The tempting inference from DeShaney is that if government liability cannot be imposed on a single governmental department, how can it be imposed upon failed schools and school districts? In my view, the correct response is that government support for minimum literacy can avoid unliquidated tort claims by only using existing budgets to remedy the incurable defects of the current government monopoly for the provision of public education. The Michigan Constitution, like that of most other states, provides that the state legislature “shall maintain and support a system of free public elementary and secondary schools.” But if the various subdivisions of the state are unable to maintain the system, why should we suppose that the state can fix the problem by continuing the same practices that have led to the current breakdown?

A fresh approach is needed. In his dissent, Murphy asked whether the majority’s ruling should require the state to raise taxes to meet the new constitutional burden of minimum literacy, or otherwise require the court to “order states to give parents vouchers so that they may choose different schools.” Higher taxes would have been a nonstarter even before Michigan’s COVID-lockdown depleted state revenues.

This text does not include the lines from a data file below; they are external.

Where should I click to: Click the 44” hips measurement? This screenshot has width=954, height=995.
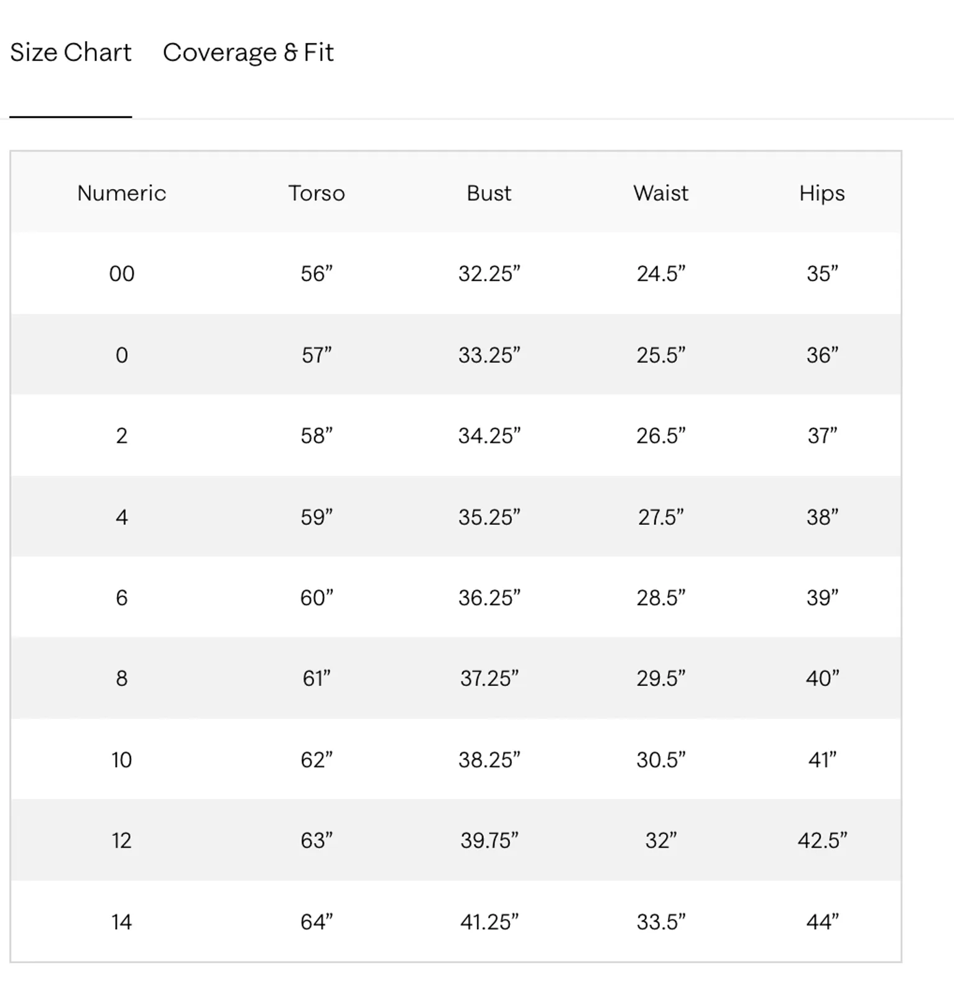pos(822,922)
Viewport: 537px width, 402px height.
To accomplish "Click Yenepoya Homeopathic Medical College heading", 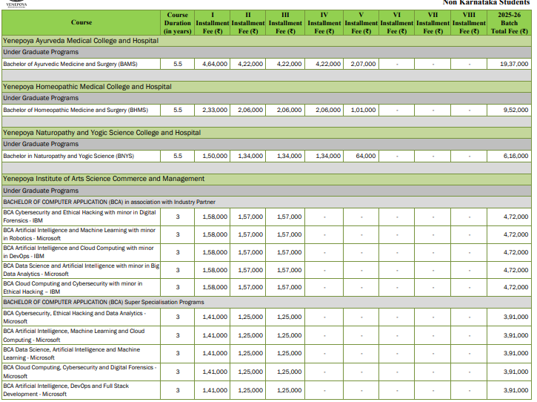I will coord(87,87).
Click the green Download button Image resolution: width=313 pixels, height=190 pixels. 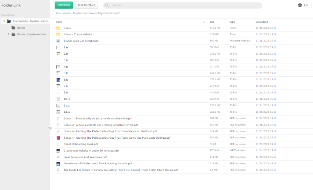pos(64,5)
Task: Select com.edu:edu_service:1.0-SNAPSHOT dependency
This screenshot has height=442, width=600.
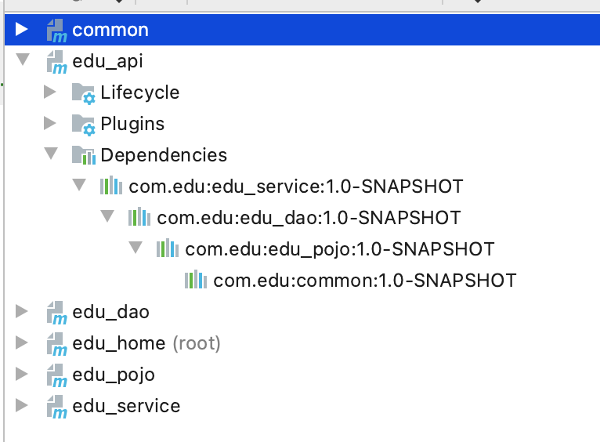Action: [x=296, y=187]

But Murphy missed an opportunity to beat the majority at its own game by finding that if the state failed in its duty to supply minimum support for failing schools, then the proper alternative response relies on a mixed system of the kind used with some success in Camden, New Jersey that adopts a portfolio of strategies—public schools, vouchers, charter schools, religious schools, and home schooling—to promote competition both between different approaches to education and within each category.

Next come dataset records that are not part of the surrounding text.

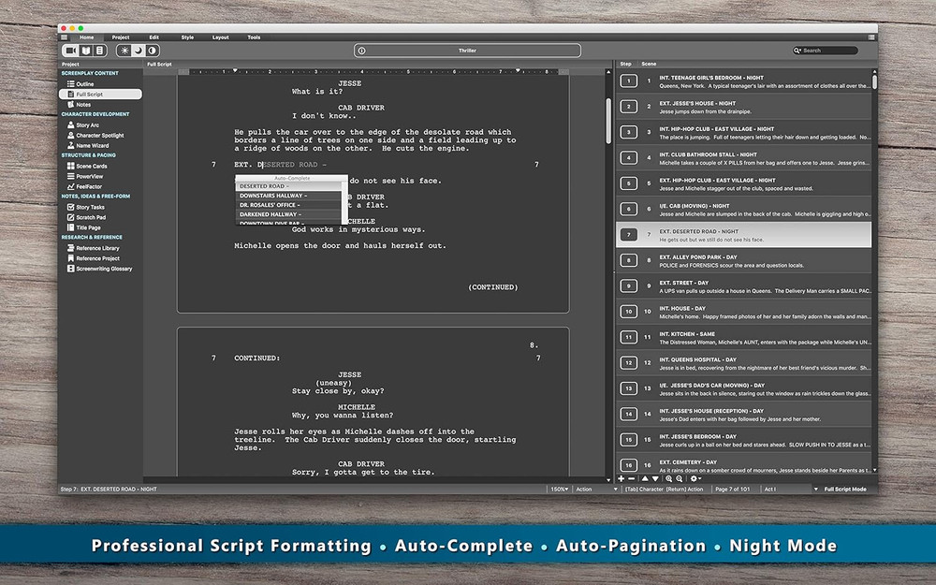Open the Layout menu

pyautogui.click(x=221, y=37)
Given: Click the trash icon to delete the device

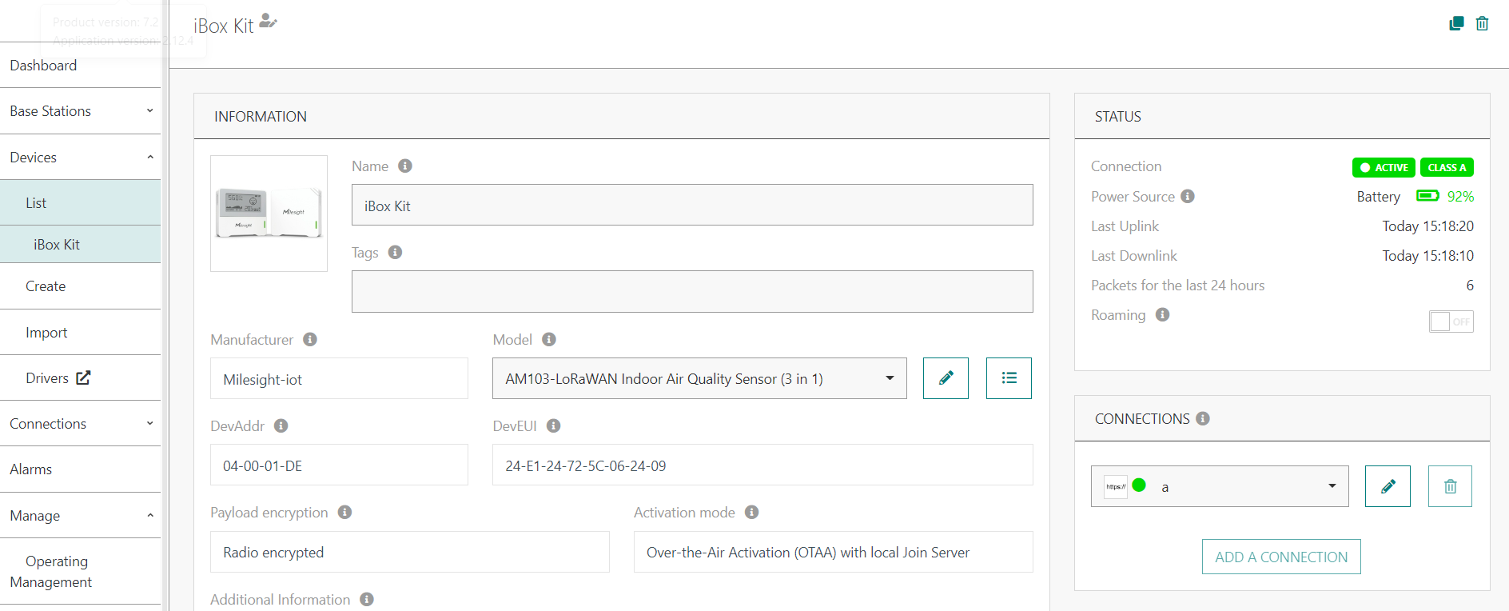Looking at the screenshot, I should click(x=1482, y=23).
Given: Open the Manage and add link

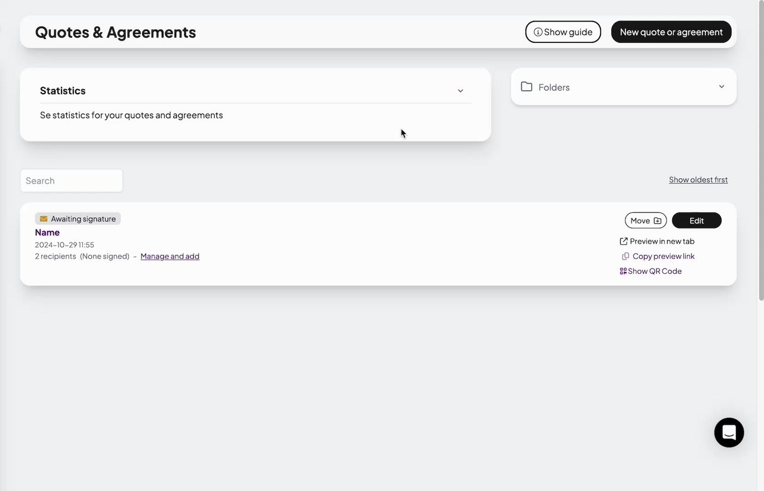Looking at the screenshot, I should [x=170, y=257].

It is critical to cure the fundamental defect with the Michigan scheme of public education, which lets the state both fund and run the educational system. As Milton Friedman wrote long ago in Capitalism and Freedom, these two functions are in principle divisible. The state can fund education but let others run it so as to upend the failed state monopoly system that has decimated the Detroit schools.

Such a scheme could redirect tax dollars used to fund failing schools to parents, who could use that money as they see fit to educate their children. This scheme would also prevent unions from blocking the entry into the market of competitive providers of educational services, like charter schools. All sorts of institutions may offer parents educational services for their children, and private intermediates can help guide parents choose the best option.

It is no accident that African American and Hispanic parents exhibit far stronger support for charter schools than do white Democrats. Charter schools and vouchers make it unnecessary for courts to engage in the kind of microscopic oversight that the protection of minimum literacy would entail. Parents and their support groups can do that themselves in a decentralized fashion.

No one can claim that this mixed system will be trouble-free. The embedded problems are too deep. But here the right question is whether it would outperform the current situation. My guess is the fundamental right created in Gary B. will not survive an attack before the current Supreme Court. Its notions of judicial restraint are too heavily engrained. But it is intolerable for the Michigan Governor and legislature to sit idly by while entire school systems go up in flames.